◆ **Records from a data source**:
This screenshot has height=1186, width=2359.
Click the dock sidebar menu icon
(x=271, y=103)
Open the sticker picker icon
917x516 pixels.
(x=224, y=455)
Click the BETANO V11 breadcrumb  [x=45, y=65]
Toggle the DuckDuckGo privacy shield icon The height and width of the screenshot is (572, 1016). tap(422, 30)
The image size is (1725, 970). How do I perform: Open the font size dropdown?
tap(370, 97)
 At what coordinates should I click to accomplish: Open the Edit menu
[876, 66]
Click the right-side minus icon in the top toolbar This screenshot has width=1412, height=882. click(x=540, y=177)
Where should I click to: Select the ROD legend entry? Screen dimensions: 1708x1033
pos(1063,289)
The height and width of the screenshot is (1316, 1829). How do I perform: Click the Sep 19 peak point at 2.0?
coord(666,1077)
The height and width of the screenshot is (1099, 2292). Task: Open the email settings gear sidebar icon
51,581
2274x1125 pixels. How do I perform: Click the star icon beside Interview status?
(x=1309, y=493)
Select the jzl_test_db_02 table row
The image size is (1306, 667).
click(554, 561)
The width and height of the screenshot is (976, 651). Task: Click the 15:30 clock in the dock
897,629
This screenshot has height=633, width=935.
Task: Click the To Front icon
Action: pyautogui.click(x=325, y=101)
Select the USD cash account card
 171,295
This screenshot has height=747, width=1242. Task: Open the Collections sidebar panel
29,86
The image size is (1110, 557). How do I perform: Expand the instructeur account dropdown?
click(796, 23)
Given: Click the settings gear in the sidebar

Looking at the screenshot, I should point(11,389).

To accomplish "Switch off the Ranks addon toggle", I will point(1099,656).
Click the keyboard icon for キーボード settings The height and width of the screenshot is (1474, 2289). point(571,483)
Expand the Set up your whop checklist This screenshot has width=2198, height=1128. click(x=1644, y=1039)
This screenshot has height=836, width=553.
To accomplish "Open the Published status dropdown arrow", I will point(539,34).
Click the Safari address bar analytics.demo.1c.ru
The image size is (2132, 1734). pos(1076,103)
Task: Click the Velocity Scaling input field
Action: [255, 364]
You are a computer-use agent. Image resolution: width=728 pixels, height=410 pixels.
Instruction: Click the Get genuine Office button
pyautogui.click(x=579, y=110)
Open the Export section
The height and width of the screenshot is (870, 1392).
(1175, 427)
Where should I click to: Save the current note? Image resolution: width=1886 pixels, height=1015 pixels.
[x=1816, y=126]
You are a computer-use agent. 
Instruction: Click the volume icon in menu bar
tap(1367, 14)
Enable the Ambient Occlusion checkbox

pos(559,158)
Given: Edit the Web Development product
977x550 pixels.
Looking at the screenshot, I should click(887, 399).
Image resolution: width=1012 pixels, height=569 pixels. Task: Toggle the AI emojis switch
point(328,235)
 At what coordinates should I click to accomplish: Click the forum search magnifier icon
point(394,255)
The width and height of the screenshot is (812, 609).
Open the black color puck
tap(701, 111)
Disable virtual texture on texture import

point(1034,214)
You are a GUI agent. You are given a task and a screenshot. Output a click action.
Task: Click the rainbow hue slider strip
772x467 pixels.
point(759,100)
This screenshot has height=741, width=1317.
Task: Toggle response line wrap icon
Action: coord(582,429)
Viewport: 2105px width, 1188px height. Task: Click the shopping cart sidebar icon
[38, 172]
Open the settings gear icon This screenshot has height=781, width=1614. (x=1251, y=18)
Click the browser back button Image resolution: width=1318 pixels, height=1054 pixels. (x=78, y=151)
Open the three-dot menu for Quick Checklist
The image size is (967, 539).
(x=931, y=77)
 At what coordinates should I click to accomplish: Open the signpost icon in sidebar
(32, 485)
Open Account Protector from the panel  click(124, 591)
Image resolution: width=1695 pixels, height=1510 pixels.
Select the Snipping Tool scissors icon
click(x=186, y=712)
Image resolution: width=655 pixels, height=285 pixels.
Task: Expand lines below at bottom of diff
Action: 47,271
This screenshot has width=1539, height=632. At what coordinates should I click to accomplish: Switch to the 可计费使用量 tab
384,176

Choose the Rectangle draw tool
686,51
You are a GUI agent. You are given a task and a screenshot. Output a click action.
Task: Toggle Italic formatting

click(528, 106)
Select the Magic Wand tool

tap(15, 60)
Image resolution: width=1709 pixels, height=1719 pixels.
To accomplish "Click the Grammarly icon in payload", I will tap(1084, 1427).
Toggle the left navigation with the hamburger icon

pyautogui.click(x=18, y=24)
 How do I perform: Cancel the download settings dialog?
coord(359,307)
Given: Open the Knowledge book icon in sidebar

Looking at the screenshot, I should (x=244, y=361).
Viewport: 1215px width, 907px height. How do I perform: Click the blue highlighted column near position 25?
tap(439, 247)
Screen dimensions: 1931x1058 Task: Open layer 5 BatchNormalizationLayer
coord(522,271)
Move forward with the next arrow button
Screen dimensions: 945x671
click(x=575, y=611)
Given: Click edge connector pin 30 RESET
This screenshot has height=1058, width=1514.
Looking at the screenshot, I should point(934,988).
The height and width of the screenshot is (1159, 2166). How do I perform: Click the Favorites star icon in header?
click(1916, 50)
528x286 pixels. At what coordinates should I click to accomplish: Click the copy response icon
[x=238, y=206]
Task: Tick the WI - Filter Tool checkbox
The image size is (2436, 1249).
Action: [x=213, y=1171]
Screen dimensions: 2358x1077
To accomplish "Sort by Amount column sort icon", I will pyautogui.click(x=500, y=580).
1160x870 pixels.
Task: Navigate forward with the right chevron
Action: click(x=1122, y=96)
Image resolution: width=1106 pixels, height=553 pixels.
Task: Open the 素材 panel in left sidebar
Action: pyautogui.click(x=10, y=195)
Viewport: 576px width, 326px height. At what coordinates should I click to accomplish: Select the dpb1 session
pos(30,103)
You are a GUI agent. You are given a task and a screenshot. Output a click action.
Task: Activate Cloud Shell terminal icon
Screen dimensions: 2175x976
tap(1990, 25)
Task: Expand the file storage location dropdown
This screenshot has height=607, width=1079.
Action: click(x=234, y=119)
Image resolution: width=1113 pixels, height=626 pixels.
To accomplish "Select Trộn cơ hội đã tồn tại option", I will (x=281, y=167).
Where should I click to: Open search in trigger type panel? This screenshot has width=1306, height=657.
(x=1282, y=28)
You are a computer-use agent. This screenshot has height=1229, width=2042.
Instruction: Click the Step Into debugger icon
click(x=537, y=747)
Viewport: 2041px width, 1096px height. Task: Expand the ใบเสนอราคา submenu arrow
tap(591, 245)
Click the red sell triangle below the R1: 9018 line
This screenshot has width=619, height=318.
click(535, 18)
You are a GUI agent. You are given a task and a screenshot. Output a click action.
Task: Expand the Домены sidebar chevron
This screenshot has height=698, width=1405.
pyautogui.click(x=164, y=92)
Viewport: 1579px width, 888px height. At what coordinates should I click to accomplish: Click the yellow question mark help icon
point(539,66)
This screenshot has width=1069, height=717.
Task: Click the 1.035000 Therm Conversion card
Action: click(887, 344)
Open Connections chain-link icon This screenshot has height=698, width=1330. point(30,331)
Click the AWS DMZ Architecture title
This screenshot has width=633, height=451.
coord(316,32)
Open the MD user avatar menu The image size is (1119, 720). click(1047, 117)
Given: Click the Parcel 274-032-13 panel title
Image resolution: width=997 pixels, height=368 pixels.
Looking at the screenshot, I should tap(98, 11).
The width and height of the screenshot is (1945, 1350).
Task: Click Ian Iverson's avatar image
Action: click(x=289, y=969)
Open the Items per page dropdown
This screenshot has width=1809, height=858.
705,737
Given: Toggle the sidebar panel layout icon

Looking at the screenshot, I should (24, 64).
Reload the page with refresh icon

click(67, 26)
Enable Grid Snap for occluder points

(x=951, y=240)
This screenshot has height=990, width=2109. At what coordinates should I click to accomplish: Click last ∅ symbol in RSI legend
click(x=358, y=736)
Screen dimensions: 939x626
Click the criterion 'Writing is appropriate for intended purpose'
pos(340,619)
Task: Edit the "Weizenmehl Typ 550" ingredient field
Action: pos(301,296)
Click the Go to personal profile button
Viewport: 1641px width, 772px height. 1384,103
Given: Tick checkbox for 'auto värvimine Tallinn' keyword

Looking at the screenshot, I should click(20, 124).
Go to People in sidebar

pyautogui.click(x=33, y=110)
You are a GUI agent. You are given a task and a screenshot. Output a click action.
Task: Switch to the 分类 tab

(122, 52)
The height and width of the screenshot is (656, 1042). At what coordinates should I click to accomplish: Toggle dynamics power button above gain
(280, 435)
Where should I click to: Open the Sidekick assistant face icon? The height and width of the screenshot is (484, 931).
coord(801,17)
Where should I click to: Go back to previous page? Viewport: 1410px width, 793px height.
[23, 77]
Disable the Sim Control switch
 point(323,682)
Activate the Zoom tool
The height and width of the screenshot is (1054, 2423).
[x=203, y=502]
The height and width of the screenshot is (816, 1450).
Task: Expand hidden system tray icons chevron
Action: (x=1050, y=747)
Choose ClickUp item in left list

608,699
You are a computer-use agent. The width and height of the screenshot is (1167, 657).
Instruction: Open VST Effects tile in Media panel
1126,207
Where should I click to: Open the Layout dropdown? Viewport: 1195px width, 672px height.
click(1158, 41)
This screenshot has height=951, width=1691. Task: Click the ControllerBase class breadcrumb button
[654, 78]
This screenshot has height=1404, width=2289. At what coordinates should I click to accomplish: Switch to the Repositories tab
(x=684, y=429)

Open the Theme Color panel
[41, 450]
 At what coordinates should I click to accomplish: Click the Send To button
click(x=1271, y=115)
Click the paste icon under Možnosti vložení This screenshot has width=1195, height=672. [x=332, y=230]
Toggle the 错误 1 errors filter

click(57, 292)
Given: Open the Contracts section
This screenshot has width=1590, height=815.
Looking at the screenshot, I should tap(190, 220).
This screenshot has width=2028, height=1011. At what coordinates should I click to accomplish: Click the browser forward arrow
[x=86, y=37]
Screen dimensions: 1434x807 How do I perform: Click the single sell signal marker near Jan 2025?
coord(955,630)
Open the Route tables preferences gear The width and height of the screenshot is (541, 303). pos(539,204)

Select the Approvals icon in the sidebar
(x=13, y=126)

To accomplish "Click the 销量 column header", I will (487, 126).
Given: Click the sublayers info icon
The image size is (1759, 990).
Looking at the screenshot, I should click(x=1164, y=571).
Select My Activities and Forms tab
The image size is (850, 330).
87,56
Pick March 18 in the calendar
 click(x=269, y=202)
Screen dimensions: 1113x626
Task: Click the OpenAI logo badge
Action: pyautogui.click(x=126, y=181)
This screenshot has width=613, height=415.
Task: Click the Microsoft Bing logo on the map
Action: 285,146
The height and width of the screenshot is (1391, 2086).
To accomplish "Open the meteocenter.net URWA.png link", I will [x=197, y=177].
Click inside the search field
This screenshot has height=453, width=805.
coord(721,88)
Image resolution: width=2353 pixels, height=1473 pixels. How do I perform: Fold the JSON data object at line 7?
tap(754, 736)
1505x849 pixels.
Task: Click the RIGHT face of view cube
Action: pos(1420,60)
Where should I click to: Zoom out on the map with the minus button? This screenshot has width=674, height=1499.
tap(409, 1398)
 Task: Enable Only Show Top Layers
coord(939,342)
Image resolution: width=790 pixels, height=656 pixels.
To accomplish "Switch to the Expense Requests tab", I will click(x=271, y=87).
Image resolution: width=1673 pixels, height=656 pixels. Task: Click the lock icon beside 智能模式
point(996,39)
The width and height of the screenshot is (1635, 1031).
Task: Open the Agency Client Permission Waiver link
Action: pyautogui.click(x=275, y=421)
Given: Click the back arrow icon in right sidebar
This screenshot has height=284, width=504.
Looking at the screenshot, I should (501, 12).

◆ **Task prompt**:
Quote, without alteration, the final stretch of the entries: the line with "Given: Click the back" onward to the last line.

◆ **Result**:
Given: Click the back arrow icon in right sidebar
This screenshot has height=284, width=504.
Looking at the screenshot, I should (501, 12).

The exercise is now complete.